Le défi de l'emploi dans les maisons de retraite reste à relever

— 

Les maisons de retraite tournent en sous-effectifs. Aides-soignants, infirmières, animateurs ou cuisiniers : 400 000 postes sont à pourvoir d'ici à 2015, pour accompagner le vieillissement de la population. « Dans notre secteur, on ne connaît pas le chômage », plaisante la DRH d'un grand groupe d'établissements privés. En attendant, sur le terrain, les équipes travaillent à flux tendu. « Les aides-

soignantes doivent faire la plonge, le ménage. Nous étions quatre infirmières pour 84 résidents. On n'a plus le temps de s'occuper vraiment des résidents.

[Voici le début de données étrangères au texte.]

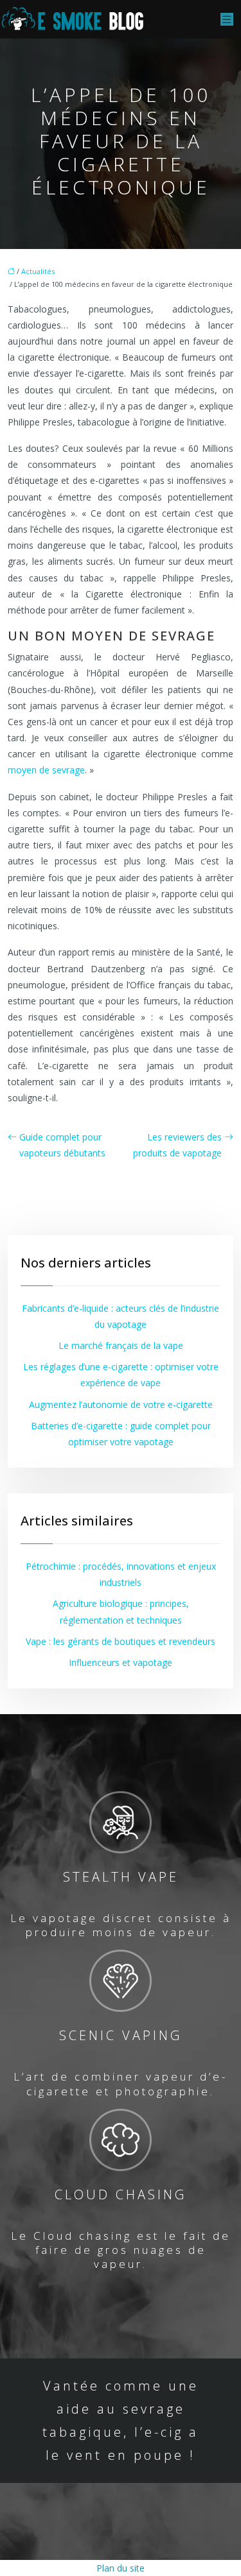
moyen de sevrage (46, 770)
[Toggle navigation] (227, 19)
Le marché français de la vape (120, 1345)
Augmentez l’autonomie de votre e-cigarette (121, 1404)
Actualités (38, 271)
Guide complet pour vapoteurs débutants (62, 1145)
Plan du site (120, 2568)
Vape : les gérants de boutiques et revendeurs (120, 1641)
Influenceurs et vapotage (120, 1662)
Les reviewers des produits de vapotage (177, 1145)
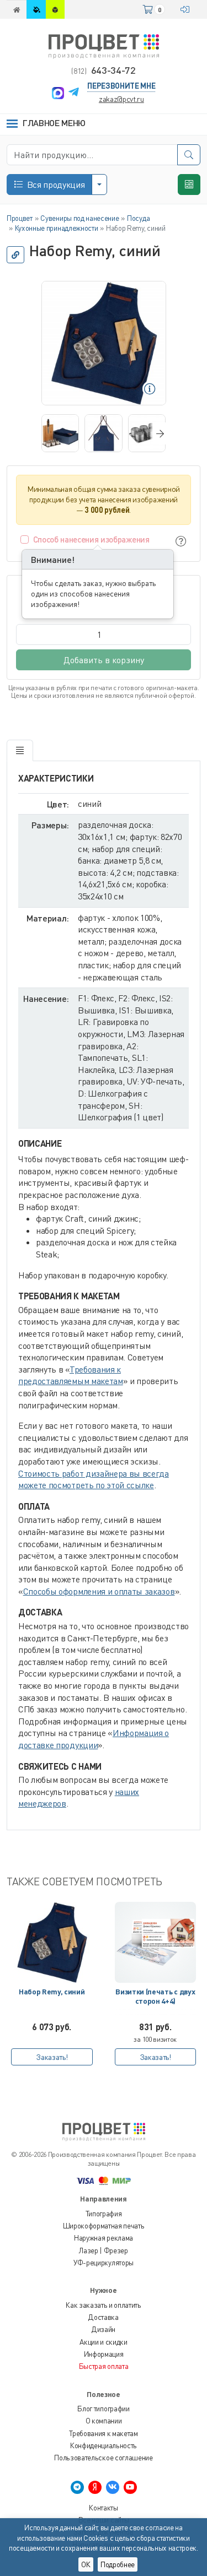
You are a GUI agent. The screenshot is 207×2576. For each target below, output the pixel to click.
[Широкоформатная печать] (36, 9)
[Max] (58, 93)
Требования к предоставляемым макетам (70, 1375)
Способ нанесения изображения (91, 539)
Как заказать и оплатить (103, 2305)
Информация (104, 2354)
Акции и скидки (103, 2342)
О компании (104, 2420)
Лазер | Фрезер (103, 2250)
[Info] (181, 540)
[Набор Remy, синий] (52, 1942)
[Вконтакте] (112, 2487)
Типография (104, 2213)
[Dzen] (95, 2487)
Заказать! (51, 2057)
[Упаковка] (55, 9)
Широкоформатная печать (104, 2225)
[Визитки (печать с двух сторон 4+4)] (156, 1942)
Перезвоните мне (121, 85)
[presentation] (158, 433)
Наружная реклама (103, 2237)
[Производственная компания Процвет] (103, 45)
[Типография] (16, 9)
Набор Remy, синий (52, 1991)
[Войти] (187, 9)
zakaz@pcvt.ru (121, 99)
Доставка (103, 2317)
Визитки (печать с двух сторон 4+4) (155, 1996)
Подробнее (117, 2564)
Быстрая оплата (104, 2366)
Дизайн (103, 2329)
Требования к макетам (103, 2433)
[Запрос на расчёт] (189, 184)
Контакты (103, 2507)
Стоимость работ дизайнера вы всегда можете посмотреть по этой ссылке (93, 1479)
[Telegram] (73, 93)
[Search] (188, 154)
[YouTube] (130, 2487)
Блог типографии (103, 2408)
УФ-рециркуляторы (103, 2262)
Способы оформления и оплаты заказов (99, 1591)
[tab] (20, 751)
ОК (86, 2564)
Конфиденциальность (103, 2445)
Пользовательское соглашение (103, 2457)
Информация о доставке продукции (93, 1738)
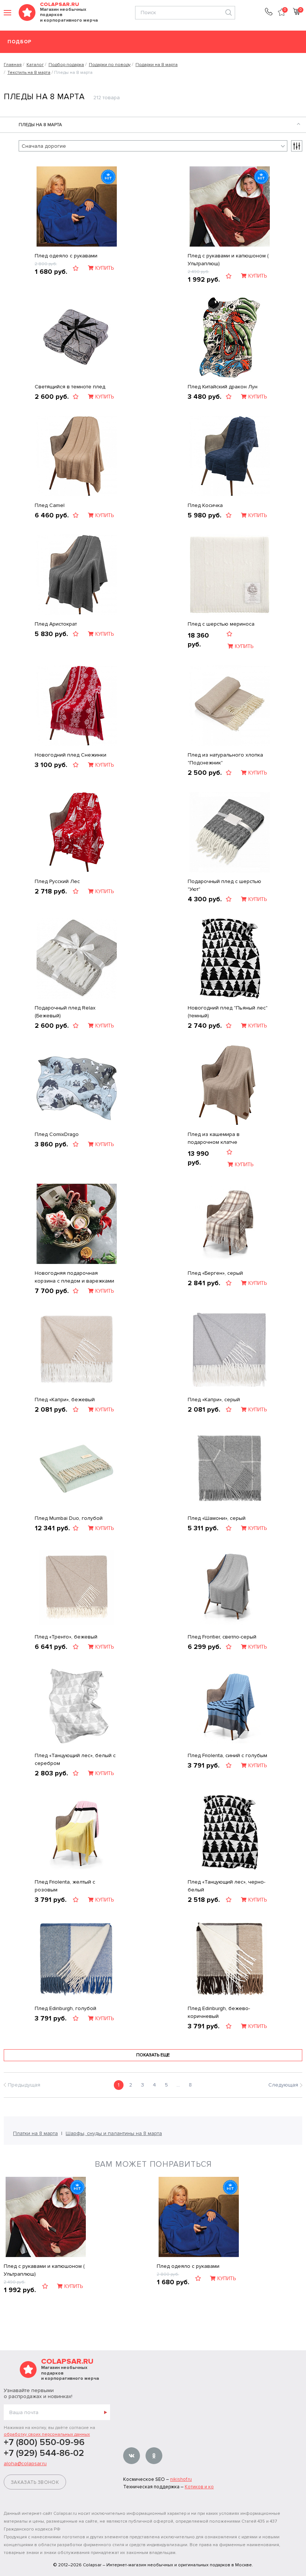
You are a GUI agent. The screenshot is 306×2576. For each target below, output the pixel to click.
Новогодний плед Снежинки (70, 755)
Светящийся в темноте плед (70, 387)
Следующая (283, 2085)
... (178, 2085)
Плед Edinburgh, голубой (65, 2008)
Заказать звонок (35, 2482)
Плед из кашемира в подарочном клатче (214, 1138)
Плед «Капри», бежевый (65, 1399)
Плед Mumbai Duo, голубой (69, 1518)
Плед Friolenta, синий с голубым (227, 1755)
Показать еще (153, 2055)
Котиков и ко (199, 2487)
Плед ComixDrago (57, 1134)
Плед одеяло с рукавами (66, 256)
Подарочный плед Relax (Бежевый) (65, 1012)
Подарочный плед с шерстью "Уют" (224, 885)
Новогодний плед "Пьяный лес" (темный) (228, 1012)
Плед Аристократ (56, 624)
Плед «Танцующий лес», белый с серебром (75, 1759)
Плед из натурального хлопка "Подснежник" (225, 759)
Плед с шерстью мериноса (221, 624)
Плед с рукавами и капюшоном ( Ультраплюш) (228, 260)
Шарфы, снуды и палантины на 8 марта (114, 2133)
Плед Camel (50, 505)
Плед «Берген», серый (215, 1273)
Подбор (19, 42)
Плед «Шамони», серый (217, 1518)
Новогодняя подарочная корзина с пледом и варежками (74, 1277)
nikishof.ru (181, 2479)
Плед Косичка (205, 505)
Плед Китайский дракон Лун (222, 387)
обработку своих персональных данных (47, 2434)
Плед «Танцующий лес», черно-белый (226, 1886)
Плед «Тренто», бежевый (66, 1637)
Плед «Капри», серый (214, 1399)
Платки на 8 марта (35, 2133)
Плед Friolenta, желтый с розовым (65, 1886)
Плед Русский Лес (57, 881)
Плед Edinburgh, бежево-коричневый (219, 2012)
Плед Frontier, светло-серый (222, 1637)
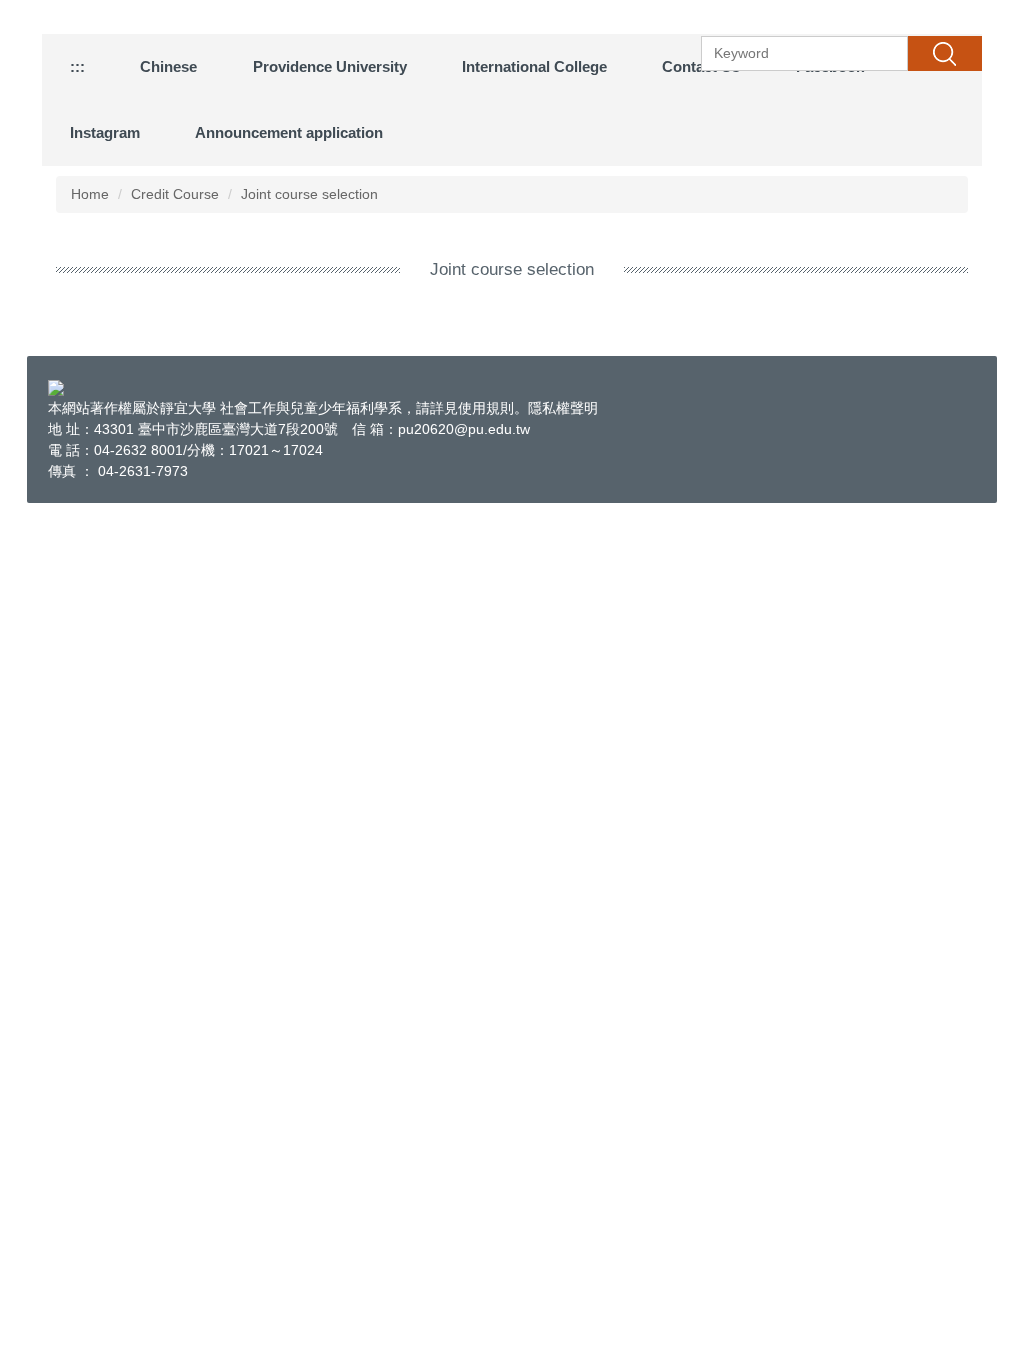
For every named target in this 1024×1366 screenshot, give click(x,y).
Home (90, 194)
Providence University (330, 66)
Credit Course (175, 194)
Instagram (105, 132)
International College (534, 66)
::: (77, 66)
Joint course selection (309, 194)
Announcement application (289, 132)
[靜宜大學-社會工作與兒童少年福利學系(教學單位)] (56, 387)
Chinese (168, 66)
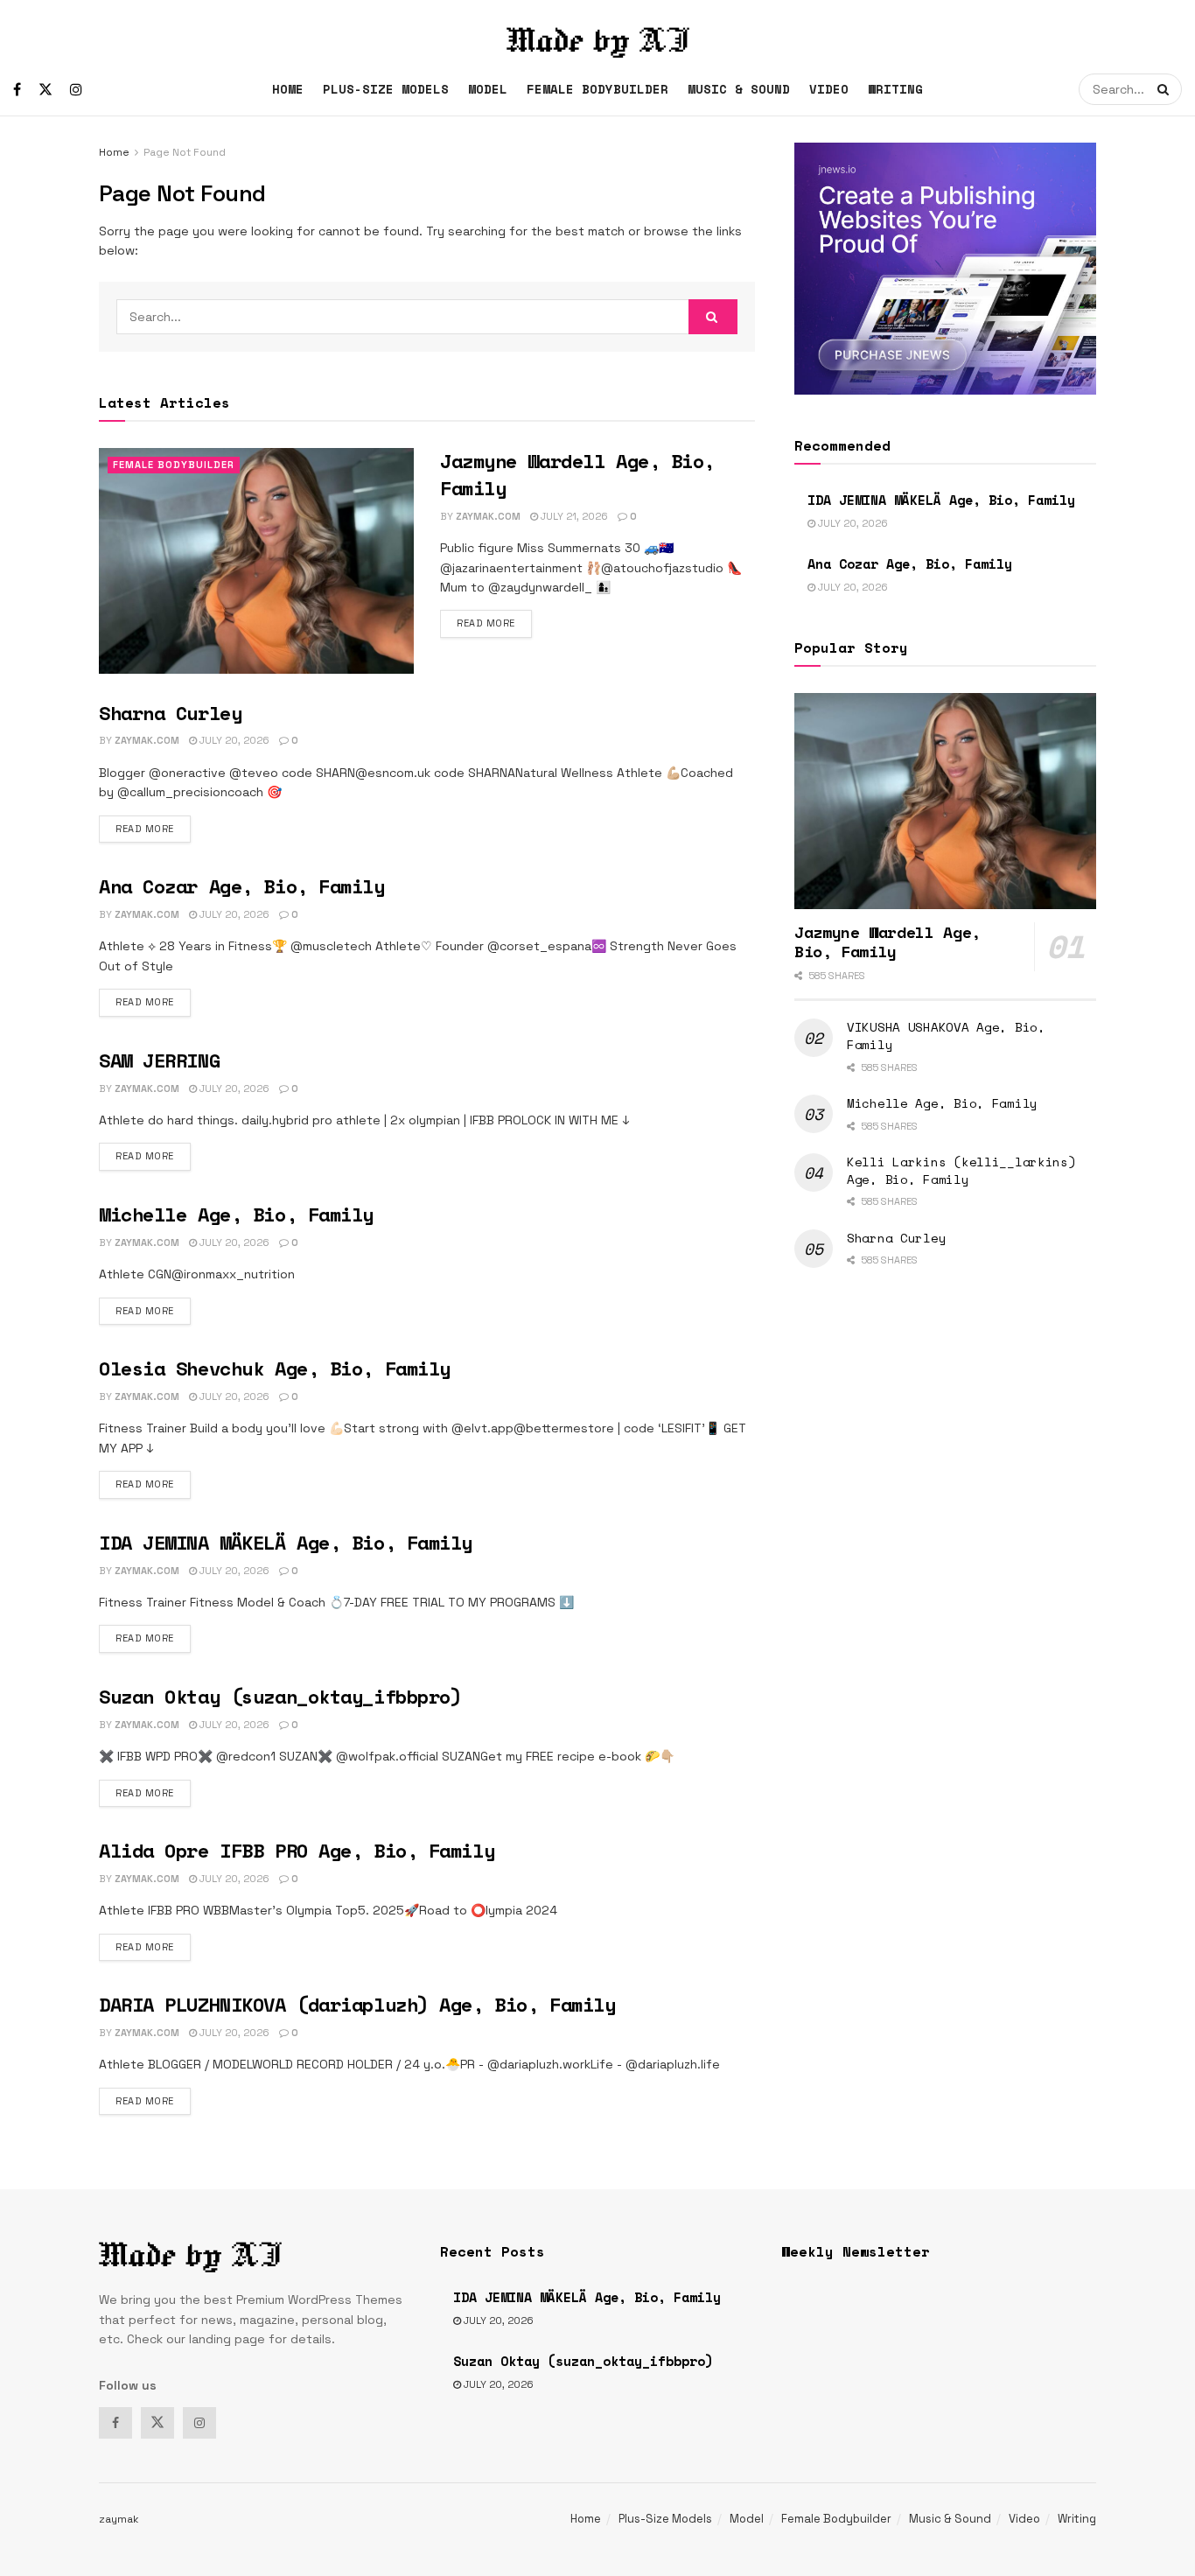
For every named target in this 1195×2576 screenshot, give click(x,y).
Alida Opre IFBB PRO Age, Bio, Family (296, 1850)
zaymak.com (488, 516)
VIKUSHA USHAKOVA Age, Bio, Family (946, 1036)
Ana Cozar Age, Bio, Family (242, 886)
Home (288, 89)
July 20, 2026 (233, 740)
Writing (895, 89)
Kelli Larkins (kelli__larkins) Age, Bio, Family (961, 1170)
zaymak (119, 2519)
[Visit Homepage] (598, 32)
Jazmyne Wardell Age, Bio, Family (577, 474)
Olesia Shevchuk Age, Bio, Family (275, 1368)
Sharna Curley (170, 712)
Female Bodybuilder (597, 89)
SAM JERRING (159, 1060)
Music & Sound (739, 89)
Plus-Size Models (386, 89)
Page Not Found (184, 152)
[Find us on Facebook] (17, 89)
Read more (494, 622)
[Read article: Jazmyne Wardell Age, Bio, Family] (256, 560)
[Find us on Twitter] (45, 89)
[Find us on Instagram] (76, 89)
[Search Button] (1165, 89)
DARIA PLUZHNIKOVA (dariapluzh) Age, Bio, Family (357, 2004)
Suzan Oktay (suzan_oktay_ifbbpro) (280, 1696)
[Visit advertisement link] (945, 269)
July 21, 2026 (573, 516)
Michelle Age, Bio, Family (236, 1214)
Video (829, 89)
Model (487, 89)
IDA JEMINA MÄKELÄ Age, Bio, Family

C'est très déshumanisant », résume Amélie Carrez, infirmière en maison de retraite six ans avant de passer au libéral. Les nouveaux résidents arrivent de plus en plus vieux en maison de retraite, à 84 ans moyenne. « On est confronté à la mort, à la démence, à l'agressivité de certains résidents. C'est difficile à gérer », estime la psychologue d'un établissement près de Poitiers. Malgré ces conditions, les employés de maison de retraite sont souvent attachés à leurs métiers. C'est le signe qu'ils ont de quoi séduire.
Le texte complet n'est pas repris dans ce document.